Background Physical capacity and subjective wellbeing are important for healthy aging. Our aim was to study how objective/subjective physical capacity and subjective health relate to life satisfaction, in a 10-year follow-up of aging women. Methods The participants (n = 1485, mean age 67.4 years) consisted of community-dwelling older women living in Kuopio, Finland. Grip strength and one-legged stance test time were used as objective, and self-rated mobility (SRM) as subjective physical capacity measures. Self-rated health (SRH) and SRM were assessed with one-item scales and life satisfaction with a 4-item scale. Correlation and linear regression were used to analyze these relationships and correlation network analysis to visualize them. Age and BMI were included in the analysis as adjusting factors.

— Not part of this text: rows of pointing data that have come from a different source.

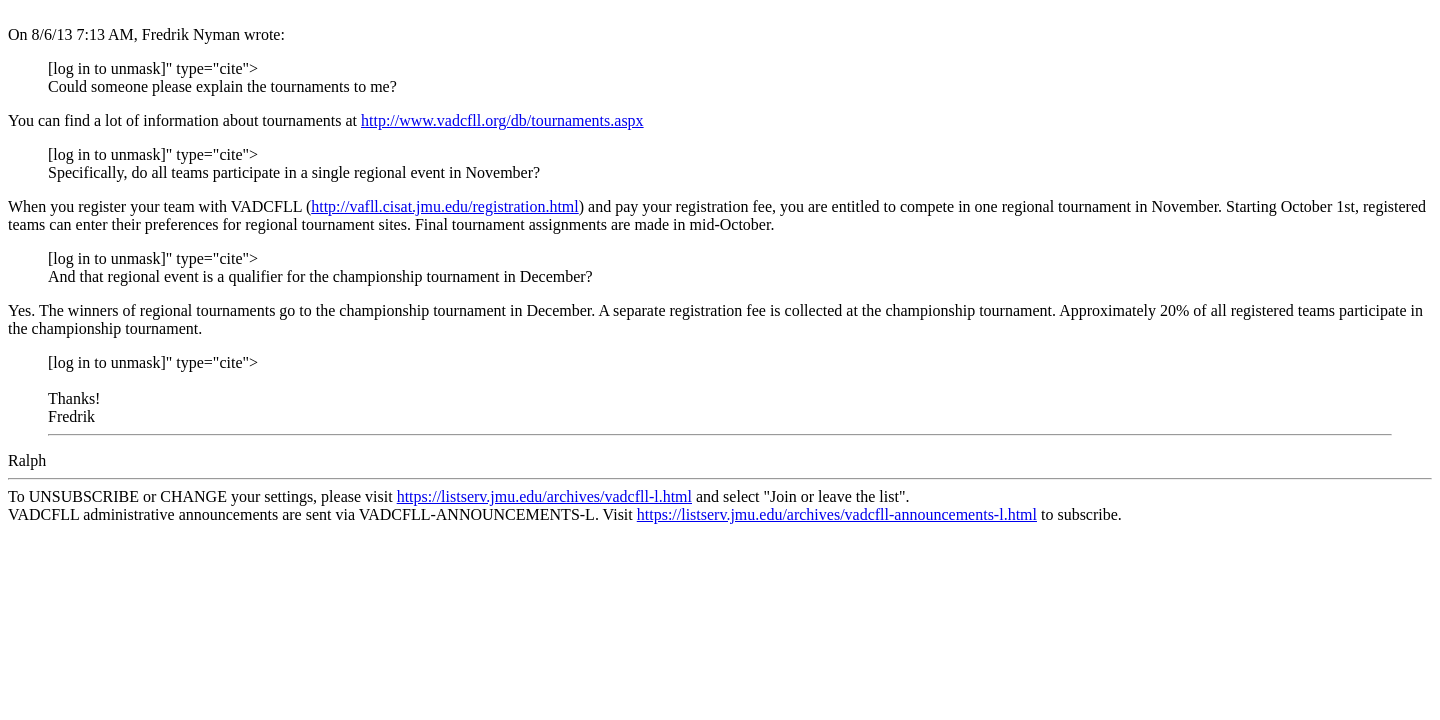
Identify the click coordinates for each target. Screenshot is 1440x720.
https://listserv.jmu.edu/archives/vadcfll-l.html (544, 496)
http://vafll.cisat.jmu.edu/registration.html (445, 206)
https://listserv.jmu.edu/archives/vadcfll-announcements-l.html (837, 514)
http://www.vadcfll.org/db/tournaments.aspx (502, 120)
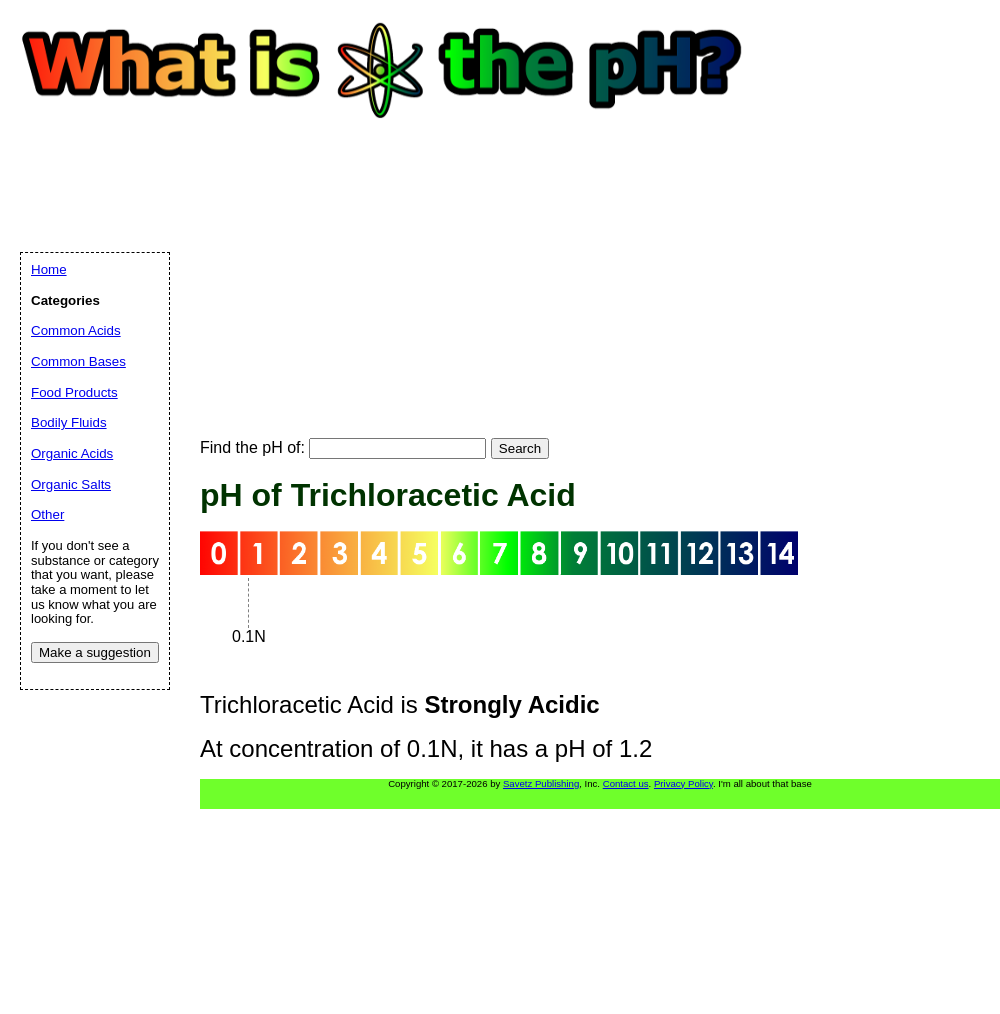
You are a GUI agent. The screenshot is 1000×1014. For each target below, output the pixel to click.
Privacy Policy (683, 783)
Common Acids (76, 330)
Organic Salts (71, 484)
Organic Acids (72, 453)
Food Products (74, 392)
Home (49, 269)
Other (47, 514)
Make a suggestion (95, 652)
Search (520, 448)
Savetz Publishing (541, 783)
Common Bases (78, 361)
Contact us (626, 783)
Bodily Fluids (69, 422)
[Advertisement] (338, 260)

Results All the study variables were significantly correlated with baseline and follow-up life satisfaction, except BMI, which was only associated with life satisfaction at follow-up. On both occasions, SRH and SRM were the two strongest correlates of life satisfaction, but their mutual correlation was still higher. In linear regression analyses, SRH was positively associated with both baseline and follow-up life satisfaction, but physical capacity measures became non-significant after including SRH and SRM in the model. In the partial correlation network analyses, SRH and SRM were the most central nodes, connecting every other variable. Conclusions Self-reports on health, mobility, and life satisfaction are closely intertwined and provide easily accessible health information among aging women, but the impacts of objective physical capacity measures warrant further longitudinal studies in respect to subjective wellbeing among aging people.